## Problem to work on
The records sit below. Return every line in them that holds the word "garanti".

## Material shown

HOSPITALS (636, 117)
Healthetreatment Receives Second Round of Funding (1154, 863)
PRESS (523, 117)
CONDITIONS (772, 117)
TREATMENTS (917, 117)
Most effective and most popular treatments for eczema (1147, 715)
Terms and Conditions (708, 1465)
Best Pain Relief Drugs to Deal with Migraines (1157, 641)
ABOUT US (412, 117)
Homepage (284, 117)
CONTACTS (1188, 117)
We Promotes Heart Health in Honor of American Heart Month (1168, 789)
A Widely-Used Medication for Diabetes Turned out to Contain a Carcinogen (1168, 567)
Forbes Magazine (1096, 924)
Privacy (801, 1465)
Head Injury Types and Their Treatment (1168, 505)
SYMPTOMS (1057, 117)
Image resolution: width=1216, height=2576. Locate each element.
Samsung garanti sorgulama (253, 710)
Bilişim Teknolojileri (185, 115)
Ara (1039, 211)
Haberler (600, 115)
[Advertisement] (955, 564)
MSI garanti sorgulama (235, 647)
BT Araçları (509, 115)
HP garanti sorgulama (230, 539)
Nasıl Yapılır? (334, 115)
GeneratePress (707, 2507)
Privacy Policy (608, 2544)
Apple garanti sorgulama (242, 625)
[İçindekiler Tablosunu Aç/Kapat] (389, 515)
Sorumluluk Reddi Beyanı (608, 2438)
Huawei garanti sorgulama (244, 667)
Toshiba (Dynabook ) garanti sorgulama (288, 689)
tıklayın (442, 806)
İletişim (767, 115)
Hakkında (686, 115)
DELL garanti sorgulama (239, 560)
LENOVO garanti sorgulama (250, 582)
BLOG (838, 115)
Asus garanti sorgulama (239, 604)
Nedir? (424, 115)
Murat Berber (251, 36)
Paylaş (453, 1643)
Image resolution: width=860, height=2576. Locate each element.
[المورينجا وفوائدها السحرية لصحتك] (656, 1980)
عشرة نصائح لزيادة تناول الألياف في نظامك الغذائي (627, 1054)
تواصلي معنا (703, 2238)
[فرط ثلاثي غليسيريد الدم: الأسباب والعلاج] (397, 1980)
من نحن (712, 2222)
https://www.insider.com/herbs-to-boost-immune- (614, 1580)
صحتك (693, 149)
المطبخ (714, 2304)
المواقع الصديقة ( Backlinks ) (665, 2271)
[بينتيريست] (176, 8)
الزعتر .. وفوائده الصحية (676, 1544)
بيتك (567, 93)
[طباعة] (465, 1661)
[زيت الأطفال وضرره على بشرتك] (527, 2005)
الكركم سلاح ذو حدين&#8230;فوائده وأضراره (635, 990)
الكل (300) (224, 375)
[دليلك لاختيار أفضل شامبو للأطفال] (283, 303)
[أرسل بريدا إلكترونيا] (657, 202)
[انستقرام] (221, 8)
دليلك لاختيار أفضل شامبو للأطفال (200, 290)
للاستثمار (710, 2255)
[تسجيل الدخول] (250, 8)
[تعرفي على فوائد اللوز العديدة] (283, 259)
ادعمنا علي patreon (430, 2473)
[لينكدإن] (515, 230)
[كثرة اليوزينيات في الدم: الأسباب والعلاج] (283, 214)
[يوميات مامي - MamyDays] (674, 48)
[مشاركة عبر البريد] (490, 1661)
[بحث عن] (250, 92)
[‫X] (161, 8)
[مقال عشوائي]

## Completed exercise
Samsung garanti sorgulama (253, 710)
MSI garanti sorgulama (235, 647)
HP garanti sorgulama (230, 539)
Apple garanti sorgulama (242, 625)
Huawei garanti sorgulama (244, 667)
Toshiba (Dynabook ) garanti sorgulama (288, 689)
DELL garanti sorgulama (239, 560)
LENOVO garanti sorgulama (250, 582)
Asus garanti sorgulama (239, 604)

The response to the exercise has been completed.